## ASSIGNED TASK
One line at a time, check the entries below for the word "agent", and copy each line that has it.

## EXTRACTED MATERIAL
⁂

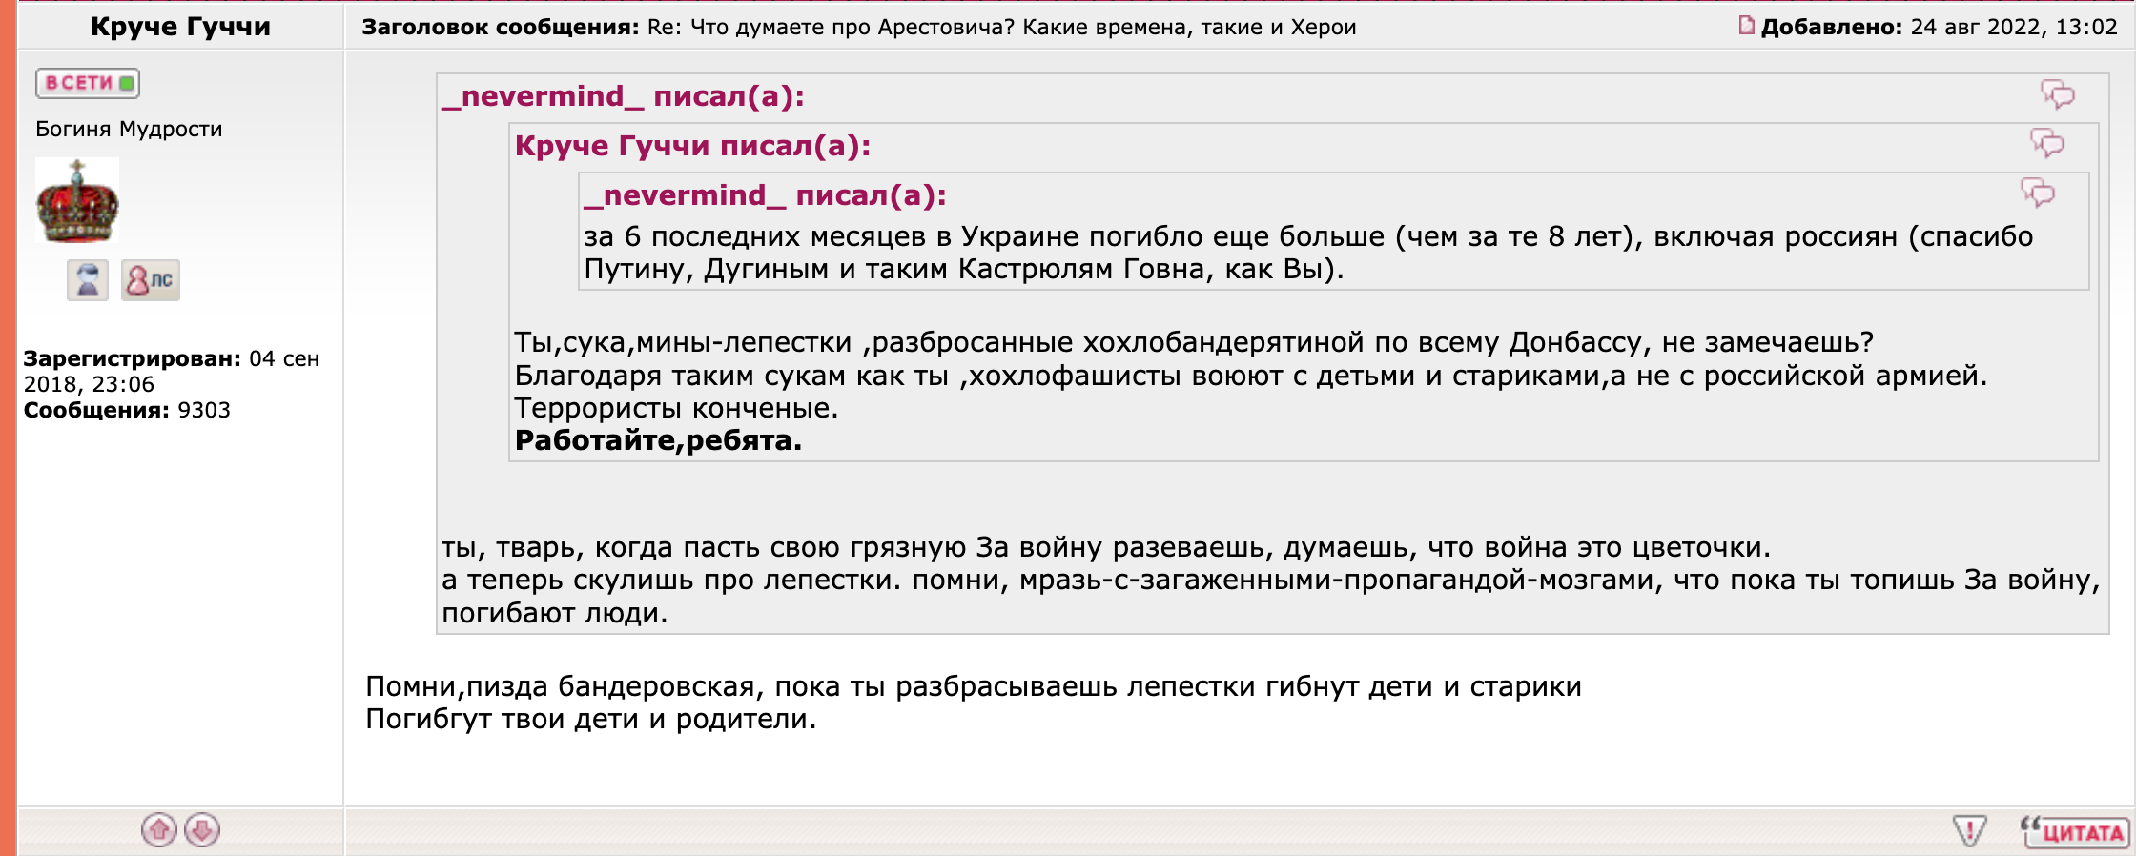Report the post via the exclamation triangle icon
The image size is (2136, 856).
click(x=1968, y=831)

⁂

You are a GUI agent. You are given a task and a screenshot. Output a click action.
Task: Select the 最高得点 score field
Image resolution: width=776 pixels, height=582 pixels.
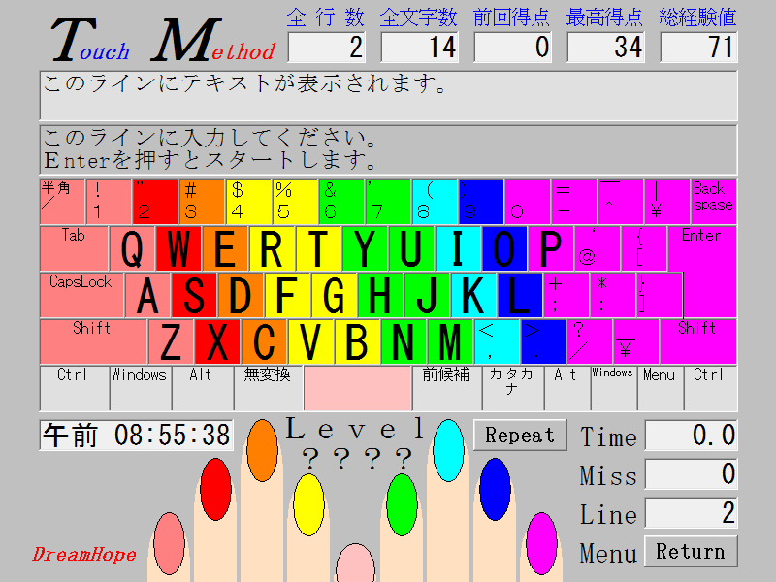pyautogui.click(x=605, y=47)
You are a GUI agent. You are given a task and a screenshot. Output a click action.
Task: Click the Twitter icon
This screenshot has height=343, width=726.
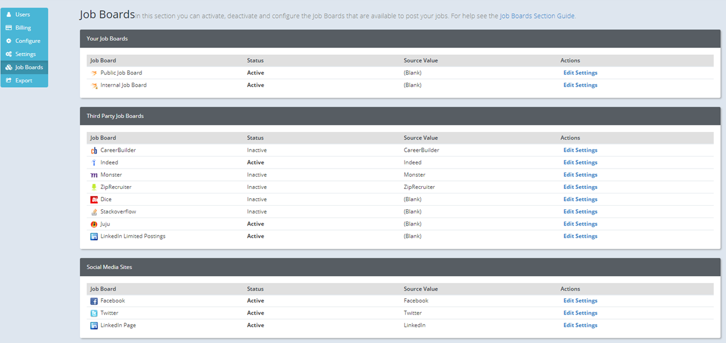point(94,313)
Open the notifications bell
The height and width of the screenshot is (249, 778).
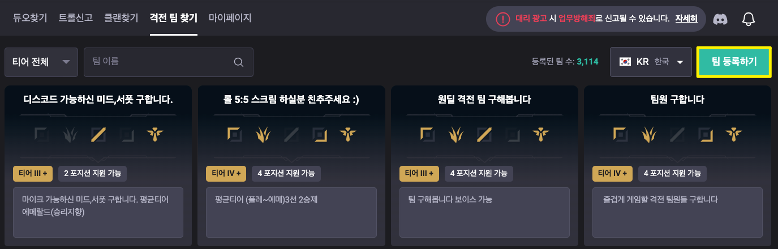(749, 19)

⁂

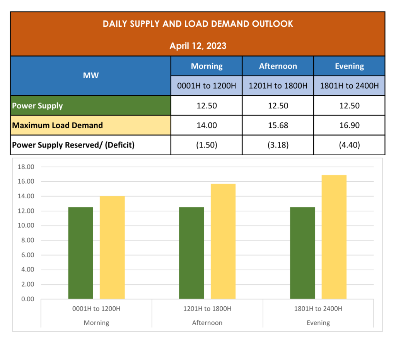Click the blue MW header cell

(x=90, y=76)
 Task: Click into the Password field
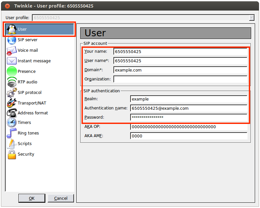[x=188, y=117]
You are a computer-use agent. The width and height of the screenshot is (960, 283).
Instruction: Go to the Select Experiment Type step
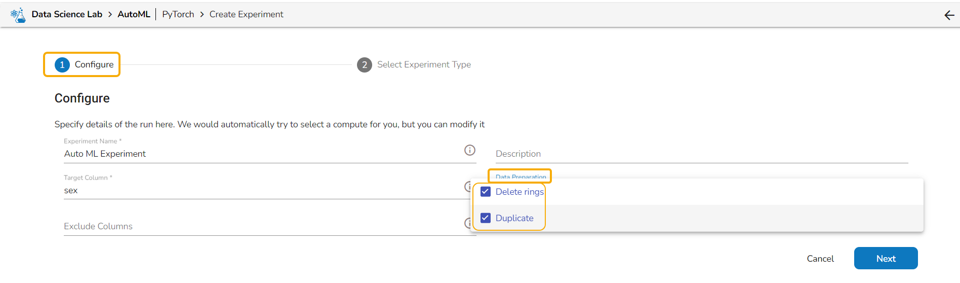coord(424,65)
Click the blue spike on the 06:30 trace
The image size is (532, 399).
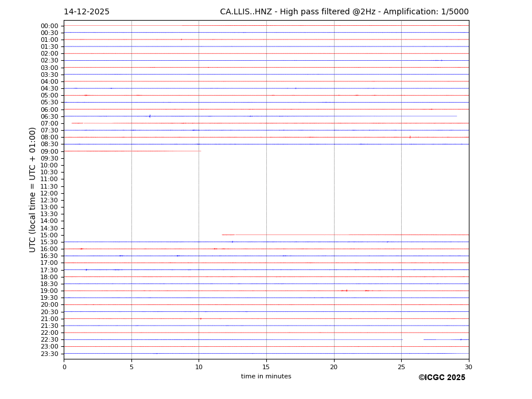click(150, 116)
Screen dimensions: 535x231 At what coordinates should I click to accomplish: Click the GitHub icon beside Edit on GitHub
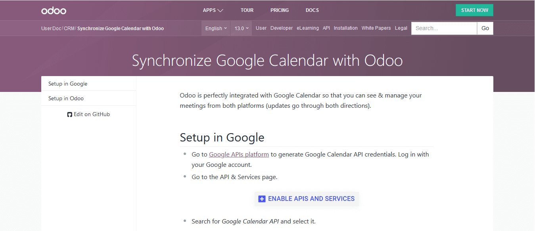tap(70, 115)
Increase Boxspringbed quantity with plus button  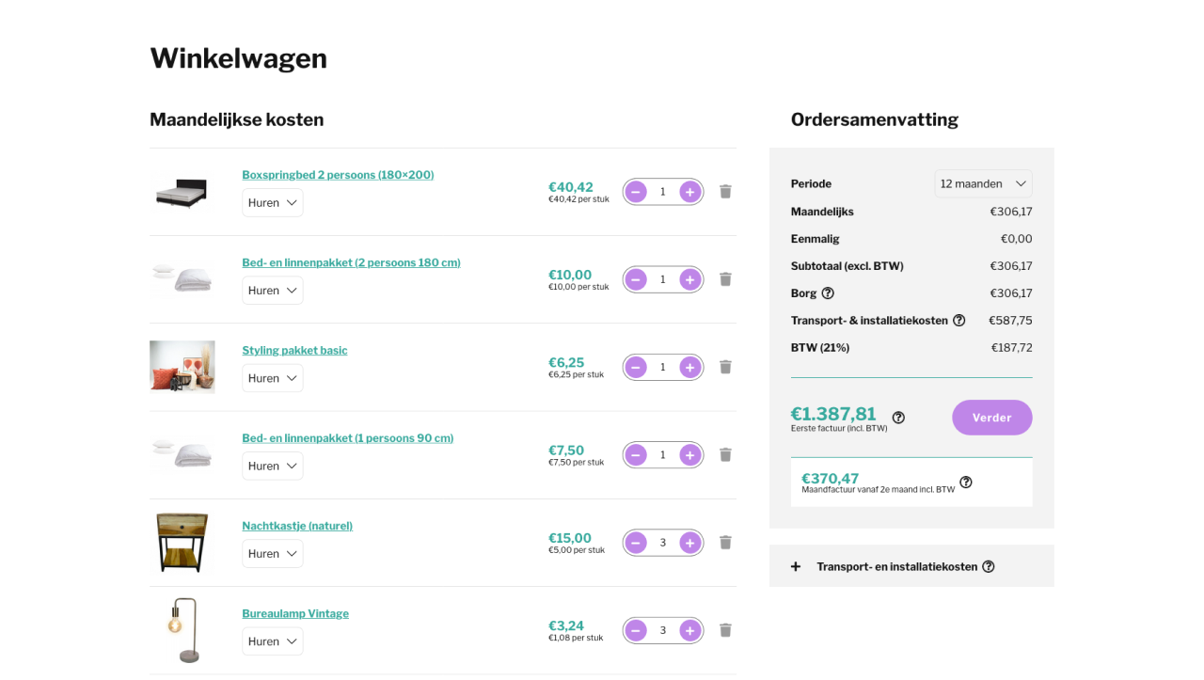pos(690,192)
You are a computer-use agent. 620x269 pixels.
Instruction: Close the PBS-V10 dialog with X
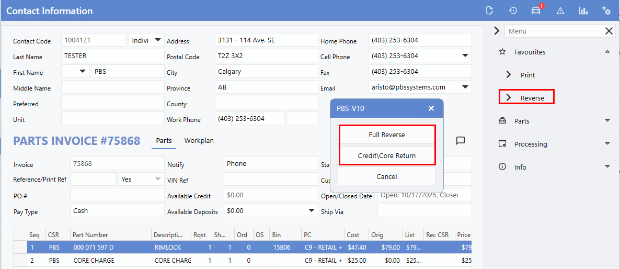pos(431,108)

⁂

## RESULT OF THE EXERCISE
You are a GUI agent. You are given a task and a screenshot. Output a click action.
You are a GUI agent. You are given a task and a screenshot. Output a click action.
You are a computer-use agent. The width and height of the screenshot is (960, 283).
You are a computer-use agent. 620x269 pixels.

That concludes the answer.